Downzoning continues to not work

What will potentially be Aspen, CO's most expensive home

Aspen, Colorado is one of the most exclusive places to get a home in the entire United States. It has always been a beautiful place, but before tourism, there was essentially no way to make money in the Roaring Fork Valley, regularly full of snow. Aspen has a big problem, though. Aspen locals (who exist to the extent that locals exist to a place that had a population of 700 in 1930) want both to preserve the beautiful mountain views and also make sure that all the rich people go away and don't bother them. They are simultaneously pursuing both of these goals and failing. In the FT: "Super-rich shake up Aspen’s 'curated snow dome.'" Along with this, Aspen also has to figure out how to have employees be able to actually live there. Aspen, a small town in a valley full of small towns that all believe they are beautiful and perfect, is just the worst example of its neighbors (Snowmass, Rifle, Vail)

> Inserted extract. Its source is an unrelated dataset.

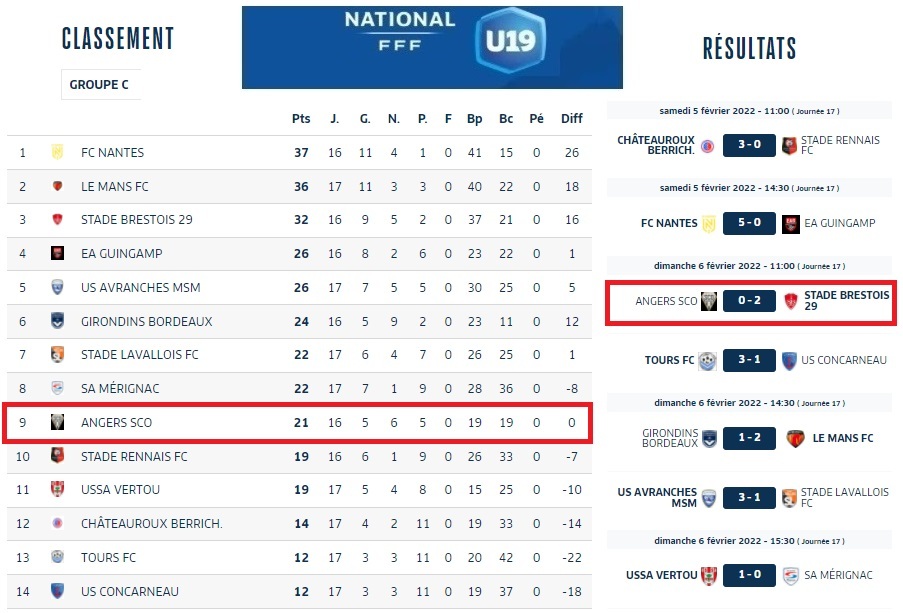Image resolution: width=903 pixels, height=613 pixels.
Task: Click the Girondins Bordeaux crest in standings
Action: pyautogui.click(x=57, y=321)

Aspen's recent genius solution has been to restrict the size of single family homes. In their eyes, this will help stop bigfooting (tearing down a smaller house and building a larger house on the same lot). Bigfooting is bad for the environment and bad for housing affordability in the opinions of many Aspen residents. Therefore, they decided to save Aspen, they will reduce the maximum house size to 9,250sf. This, in their opinion, will help alleviate the issues of Aspen's housing market. Aspen also prohibits any buildings taller than 28 feet. 

All the regulation that Aspen does does not accomplish one thing: affordable housing of any size or shape. 

Capping the size of homes may, of course, deter the odd billionaire who has set their sights on a modern Aspen mansion, which would be welcome news to some residents. Despite the town having an affordable housing programme for local employees, “there is almost no free-market housing available that someone can afford on the wages they earn from a job in town. A subsidised single-family [house] can still cost more than $1mn,” says Roger Marolt, an accountant and local newspaper columnist who fears the town is losing its soul as the super-rich move in. “Aspen is already a billionaires’ enclave,” he says.  

I think it is bad that Aspen does not have any places for regular people to live. Keeping Aspen as a cute little town of cute houses will probably not save the environment. It will turn Aspen into a privatized city. Aspen has a lesson for all other cities: when rich people decide to come to your city, you cannot stop them. When you operate under constraints, you have to adapt and make a city that accommodates everyone, including the most needy.